**Activity:** Nothing but the lines from the one containing "Viewport: 617px width, 295px height." through the last line of the data below should be returned, each copied exactly.

::: Supplied data

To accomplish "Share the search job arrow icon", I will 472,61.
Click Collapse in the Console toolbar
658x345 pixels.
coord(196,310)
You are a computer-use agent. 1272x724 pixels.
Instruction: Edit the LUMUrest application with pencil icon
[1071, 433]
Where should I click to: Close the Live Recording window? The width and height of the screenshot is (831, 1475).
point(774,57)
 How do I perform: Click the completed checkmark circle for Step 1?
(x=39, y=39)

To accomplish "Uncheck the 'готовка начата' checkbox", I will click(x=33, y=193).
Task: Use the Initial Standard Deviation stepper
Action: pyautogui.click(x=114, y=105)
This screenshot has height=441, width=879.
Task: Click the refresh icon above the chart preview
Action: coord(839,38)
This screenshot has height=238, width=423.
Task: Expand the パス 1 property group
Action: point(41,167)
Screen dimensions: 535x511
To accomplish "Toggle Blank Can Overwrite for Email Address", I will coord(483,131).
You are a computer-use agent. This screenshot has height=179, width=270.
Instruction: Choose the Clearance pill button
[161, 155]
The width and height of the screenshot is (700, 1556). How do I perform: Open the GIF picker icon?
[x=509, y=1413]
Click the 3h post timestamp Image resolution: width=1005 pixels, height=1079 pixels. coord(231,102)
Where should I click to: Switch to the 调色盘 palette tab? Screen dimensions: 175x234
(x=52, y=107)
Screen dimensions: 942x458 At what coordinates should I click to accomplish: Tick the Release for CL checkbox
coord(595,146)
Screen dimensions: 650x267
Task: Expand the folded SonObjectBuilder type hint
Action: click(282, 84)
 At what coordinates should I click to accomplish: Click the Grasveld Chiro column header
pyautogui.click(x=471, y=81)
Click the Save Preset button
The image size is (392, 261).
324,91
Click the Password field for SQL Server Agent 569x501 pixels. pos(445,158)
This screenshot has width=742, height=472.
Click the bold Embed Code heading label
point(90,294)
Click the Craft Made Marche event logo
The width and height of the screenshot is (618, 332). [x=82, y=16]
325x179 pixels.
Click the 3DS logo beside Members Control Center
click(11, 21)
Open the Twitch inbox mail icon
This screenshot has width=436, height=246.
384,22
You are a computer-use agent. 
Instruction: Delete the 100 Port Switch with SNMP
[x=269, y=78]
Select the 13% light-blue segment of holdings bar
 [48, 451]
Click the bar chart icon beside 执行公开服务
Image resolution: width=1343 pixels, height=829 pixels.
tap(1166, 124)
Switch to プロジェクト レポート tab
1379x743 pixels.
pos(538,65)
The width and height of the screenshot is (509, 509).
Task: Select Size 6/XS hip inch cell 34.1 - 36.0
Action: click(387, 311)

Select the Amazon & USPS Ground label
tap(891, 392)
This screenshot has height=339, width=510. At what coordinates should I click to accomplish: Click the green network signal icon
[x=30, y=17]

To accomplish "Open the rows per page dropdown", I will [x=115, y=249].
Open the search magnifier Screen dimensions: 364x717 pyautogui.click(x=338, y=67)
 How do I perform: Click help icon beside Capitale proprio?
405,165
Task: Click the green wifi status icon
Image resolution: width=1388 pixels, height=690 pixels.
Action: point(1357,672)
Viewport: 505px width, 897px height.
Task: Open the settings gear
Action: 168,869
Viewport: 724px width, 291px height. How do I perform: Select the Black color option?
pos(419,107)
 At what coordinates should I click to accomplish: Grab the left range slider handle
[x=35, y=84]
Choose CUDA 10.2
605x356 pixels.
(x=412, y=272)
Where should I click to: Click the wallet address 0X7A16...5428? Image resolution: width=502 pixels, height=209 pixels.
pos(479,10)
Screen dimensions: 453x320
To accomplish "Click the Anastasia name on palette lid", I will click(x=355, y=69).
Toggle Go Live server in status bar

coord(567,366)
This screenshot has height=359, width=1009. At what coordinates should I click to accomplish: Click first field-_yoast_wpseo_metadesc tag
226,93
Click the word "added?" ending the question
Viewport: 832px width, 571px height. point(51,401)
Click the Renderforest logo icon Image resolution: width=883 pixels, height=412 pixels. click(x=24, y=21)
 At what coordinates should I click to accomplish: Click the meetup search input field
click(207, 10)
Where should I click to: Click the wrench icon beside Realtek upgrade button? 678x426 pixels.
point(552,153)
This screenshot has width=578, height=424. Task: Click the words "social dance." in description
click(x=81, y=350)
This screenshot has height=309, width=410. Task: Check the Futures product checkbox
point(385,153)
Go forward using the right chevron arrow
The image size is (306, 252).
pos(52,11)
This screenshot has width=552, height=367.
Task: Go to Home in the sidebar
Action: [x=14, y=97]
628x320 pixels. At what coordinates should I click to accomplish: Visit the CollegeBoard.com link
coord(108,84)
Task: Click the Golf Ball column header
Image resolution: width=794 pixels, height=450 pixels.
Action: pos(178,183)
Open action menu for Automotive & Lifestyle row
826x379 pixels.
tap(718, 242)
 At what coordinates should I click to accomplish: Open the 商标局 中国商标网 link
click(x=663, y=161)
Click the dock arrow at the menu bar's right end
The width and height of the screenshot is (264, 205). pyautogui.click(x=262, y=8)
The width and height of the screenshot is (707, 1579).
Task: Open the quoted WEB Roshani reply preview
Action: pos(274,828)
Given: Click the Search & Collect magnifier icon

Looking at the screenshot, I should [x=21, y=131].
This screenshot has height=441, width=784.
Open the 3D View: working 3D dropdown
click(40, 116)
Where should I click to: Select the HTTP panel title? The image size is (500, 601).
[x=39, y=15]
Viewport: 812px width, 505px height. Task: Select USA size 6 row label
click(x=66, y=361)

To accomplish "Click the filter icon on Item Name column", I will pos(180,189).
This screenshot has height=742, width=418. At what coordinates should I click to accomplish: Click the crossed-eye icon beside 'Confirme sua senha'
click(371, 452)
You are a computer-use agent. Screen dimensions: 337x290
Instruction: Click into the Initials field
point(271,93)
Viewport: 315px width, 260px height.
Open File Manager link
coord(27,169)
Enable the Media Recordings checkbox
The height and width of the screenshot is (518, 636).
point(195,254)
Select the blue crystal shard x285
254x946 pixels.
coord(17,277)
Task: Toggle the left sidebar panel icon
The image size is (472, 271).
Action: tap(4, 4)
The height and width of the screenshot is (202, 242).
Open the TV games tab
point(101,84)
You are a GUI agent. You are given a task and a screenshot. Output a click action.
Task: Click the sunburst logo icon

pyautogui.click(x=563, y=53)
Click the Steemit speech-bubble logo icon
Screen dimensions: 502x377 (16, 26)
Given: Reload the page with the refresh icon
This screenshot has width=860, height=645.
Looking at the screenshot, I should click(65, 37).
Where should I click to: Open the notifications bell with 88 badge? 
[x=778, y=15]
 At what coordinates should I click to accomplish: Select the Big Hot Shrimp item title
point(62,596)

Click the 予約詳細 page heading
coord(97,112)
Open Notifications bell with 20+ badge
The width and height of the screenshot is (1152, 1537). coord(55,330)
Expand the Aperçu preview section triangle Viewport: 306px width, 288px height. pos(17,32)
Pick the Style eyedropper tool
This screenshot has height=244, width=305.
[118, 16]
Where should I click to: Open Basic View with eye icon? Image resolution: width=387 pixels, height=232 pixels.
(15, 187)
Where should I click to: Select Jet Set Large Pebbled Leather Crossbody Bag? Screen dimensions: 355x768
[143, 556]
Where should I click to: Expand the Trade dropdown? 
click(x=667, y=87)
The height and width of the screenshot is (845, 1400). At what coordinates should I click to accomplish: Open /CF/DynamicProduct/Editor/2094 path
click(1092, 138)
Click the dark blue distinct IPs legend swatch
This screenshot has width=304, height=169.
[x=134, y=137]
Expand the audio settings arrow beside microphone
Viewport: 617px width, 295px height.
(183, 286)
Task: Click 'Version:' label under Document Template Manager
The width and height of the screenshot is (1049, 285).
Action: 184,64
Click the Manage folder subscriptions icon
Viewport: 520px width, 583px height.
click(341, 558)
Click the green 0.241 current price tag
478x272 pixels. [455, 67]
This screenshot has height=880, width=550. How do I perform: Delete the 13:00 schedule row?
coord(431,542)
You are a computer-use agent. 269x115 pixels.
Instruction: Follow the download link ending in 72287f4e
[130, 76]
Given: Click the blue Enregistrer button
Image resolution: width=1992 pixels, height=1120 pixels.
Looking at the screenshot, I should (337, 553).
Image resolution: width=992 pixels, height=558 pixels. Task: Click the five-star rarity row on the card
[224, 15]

::::::

**Result of the exercise:**
Viewport: 617px width, 295px height.
(183, 286)
Task: Click 'Version:' label under Document Template Manager
The width and height of the screenshot is (1049, 285).
Action: 184,64
Click the Manage folder subscriptions icon
Viewport: 520px width, 583px height.
click(341, 558)
Click the green 0.241 current price tag
478x272 pixels. [455, 67]
This screenshot has height=880, width=550. How do I perform: Delete the 13:00 schedule row?
coord(431,542)
You are a computer-use agent. 269x115 pixels.
Instruction: Follow the download link ending in 72287f4e
[130, 76]
Given: Click the blue Enregistrer button
Image resolution: width=1992 pixels, height=1120 pixels.
Looking at the screenshot, I should (337, 553).
Image resolution: width=992 pixels, height=558 pixels. Task: Click the five-star rarity row on the card
[224, 15]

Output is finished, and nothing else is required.